The development of renal cysts appears to be a common feature of terminal renal failure in patients with diffuse renal parenchymal disease. In the present investigation, the kidneys of 13 patients with terminal renal failure but not receiving dialysis, of 14 patients on maintenance hemodialysis and of 4 patients after renal transplantation (patients' own kidneys) were studied by computed tomography. Cystic lesions in the contracted renal parenchyma could be demonstrated by computed tomography in 7/13 non-dialyzed patients with terminal renal failure, in 11/14 patients on maintenance hemodialysis as well as in 3/4 transplanted patients (patients' own kidneys). Both solitary cysts (10/21 patients) and multiple cysts (11/21 patients) were observed. The size varied from 0.5 cm (barely detectable) to 3 cm in diameter. Such cysts could also be demonstrated at autopsy. Possible clinical complications include spontaneous retroperitoneal hemorrhage, macrohematuria, matrix stone formation and formation of benign or malignant papilloma. The present study shows that computed tomography allows the detection of acquired renal cysts in uremic patients in vivo. The cysts appear prior to dialysis, seem to increase in frequency during dialysis and do not disappear after transplantation. The lesions can be distinguished from multicystic or polycystic disease.
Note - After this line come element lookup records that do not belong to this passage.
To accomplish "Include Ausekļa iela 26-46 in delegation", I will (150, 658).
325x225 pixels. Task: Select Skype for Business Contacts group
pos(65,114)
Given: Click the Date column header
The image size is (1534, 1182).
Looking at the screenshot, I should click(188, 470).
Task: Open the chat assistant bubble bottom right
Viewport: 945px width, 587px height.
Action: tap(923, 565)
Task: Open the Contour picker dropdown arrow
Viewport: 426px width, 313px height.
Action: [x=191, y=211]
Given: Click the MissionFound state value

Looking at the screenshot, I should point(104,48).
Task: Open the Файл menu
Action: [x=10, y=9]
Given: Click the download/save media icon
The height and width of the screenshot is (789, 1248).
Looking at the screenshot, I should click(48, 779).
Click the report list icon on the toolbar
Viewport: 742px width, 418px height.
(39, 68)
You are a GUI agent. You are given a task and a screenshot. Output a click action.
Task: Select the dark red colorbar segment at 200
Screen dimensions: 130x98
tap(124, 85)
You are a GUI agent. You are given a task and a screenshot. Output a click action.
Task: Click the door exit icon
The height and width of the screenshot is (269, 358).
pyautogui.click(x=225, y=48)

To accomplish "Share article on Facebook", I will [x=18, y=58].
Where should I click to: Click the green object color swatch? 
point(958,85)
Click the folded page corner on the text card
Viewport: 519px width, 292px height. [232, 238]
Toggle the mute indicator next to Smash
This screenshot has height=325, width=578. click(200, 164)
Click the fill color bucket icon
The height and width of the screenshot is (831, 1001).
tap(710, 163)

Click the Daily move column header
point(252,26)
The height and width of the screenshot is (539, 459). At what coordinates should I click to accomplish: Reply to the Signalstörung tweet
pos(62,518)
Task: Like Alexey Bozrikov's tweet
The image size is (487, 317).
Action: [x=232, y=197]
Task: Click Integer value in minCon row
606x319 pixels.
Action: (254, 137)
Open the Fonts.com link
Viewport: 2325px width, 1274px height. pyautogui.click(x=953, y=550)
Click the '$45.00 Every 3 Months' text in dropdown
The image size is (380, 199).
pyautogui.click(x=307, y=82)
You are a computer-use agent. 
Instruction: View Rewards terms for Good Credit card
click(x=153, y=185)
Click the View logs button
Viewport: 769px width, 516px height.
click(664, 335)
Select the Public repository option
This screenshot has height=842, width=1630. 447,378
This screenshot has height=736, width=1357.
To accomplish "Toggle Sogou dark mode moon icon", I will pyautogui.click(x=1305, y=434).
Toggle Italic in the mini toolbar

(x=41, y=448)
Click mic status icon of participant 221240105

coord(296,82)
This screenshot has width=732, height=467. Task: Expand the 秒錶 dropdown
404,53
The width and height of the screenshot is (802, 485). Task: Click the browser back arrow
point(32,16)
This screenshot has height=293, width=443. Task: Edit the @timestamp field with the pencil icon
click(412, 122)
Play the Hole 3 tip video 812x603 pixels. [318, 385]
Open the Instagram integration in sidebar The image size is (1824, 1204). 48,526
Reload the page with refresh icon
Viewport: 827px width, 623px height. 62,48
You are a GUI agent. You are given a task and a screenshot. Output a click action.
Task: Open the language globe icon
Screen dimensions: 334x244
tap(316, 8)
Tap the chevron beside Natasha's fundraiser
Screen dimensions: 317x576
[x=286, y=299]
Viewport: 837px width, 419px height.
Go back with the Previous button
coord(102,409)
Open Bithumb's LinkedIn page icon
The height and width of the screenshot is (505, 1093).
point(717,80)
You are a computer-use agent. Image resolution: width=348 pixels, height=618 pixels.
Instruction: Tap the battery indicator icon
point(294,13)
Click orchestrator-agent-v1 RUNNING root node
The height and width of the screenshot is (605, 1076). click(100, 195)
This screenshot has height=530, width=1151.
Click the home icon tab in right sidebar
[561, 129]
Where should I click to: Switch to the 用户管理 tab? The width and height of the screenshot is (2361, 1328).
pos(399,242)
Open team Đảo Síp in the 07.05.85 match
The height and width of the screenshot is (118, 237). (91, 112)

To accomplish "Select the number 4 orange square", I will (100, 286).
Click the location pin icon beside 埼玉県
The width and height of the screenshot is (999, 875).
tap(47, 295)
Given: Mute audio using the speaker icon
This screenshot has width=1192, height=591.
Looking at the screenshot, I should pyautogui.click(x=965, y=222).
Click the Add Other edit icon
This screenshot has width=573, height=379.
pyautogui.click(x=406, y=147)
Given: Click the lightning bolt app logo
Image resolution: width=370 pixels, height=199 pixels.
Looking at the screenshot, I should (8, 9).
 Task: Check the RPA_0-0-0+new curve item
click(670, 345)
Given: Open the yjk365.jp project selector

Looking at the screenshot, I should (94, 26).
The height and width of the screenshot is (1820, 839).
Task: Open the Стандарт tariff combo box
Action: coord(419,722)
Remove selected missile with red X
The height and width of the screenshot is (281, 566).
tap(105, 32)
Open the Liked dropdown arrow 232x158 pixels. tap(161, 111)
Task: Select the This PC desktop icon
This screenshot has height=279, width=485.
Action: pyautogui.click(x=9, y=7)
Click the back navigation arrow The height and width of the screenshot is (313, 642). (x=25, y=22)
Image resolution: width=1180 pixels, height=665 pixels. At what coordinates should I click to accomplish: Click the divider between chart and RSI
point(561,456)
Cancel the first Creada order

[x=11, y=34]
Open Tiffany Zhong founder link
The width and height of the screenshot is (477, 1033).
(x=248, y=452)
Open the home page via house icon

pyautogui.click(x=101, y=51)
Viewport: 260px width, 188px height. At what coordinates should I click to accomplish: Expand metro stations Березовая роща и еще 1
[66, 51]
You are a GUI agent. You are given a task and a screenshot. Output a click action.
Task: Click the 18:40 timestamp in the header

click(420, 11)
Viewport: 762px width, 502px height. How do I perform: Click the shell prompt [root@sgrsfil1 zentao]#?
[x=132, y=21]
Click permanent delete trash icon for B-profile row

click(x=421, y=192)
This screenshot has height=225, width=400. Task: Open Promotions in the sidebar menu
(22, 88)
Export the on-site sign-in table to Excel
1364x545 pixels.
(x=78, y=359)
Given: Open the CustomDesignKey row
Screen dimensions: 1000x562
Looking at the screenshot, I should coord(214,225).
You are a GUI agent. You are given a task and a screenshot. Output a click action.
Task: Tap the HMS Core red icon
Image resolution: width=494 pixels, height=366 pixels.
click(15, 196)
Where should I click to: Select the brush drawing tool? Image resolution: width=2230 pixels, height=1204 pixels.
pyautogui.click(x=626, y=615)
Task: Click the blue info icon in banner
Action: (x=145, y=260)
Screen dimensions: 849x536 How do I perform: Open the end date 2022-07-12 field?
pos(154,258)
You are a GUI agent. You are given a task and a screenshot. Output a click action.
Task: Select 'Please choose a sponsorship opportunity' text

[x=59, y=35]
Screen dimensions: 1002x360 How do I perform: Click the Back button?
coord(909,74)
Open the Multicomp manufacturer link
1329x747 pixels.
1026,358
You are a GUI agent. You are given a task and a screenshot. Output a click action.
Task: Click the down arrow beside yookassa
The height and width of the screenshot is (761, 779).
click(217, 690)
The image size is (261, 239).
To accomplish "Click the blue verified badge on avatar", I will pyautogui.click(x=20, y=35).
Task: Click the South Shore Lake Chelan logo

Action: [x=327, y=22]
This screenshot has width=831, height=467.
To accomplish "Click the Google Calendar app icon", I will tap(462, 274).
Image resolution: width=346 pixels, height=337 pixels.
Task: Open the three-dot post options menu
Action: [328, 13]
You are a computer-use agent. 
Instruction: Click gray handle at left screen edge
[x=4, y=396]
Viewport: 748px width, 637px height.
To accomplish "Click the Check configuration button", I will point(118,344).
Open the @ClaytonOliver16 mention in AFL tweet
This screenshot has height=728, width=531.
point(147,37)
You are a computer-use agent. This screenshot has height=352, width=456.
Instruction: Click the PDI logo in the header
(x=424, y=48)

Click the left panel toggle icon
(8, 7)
肾囊肿的形成似乎是弥漫性肾实质疾病患者终末期肾衰竭的一个常见特征。在本研究中,对13例未接受透析的终末期肾衰竭患者、14例维持性血液透析患者以及4例肾移植患者(患者自身的肾脏)的肾脏进行了计算机断层扫描研究。计算机断层扫描可在7/13例未透析的终末期肾衰竭患者、11/14例维持性血液透析患者以及3/4例移植患者(患者自身的肾脏)的萎缩肾实质中显示出囊性病变。观察到了孤立性囊肿(10/21例患者)和多发性囊肿(11/21例患者)。其大小从0.5厘米(几乎难以察觉)到直径3厘米不等。此类囊肿在尸检时也可被发现。可能的临床并发症包括自发性腹膜后出血、肉眼血尿、基质结石形成以及良性或恶性乳头状瘤的形成。本研究表明,计算机断层扫描能够在体内检测出尿毒症患者获得性肾囊肿。这些囊肿在透析前就已出现,在透析过程中其出现频率似乎有所增加,且在移植后不会消失。这些病变可与多囊性或多囊肾疾病相鉴别。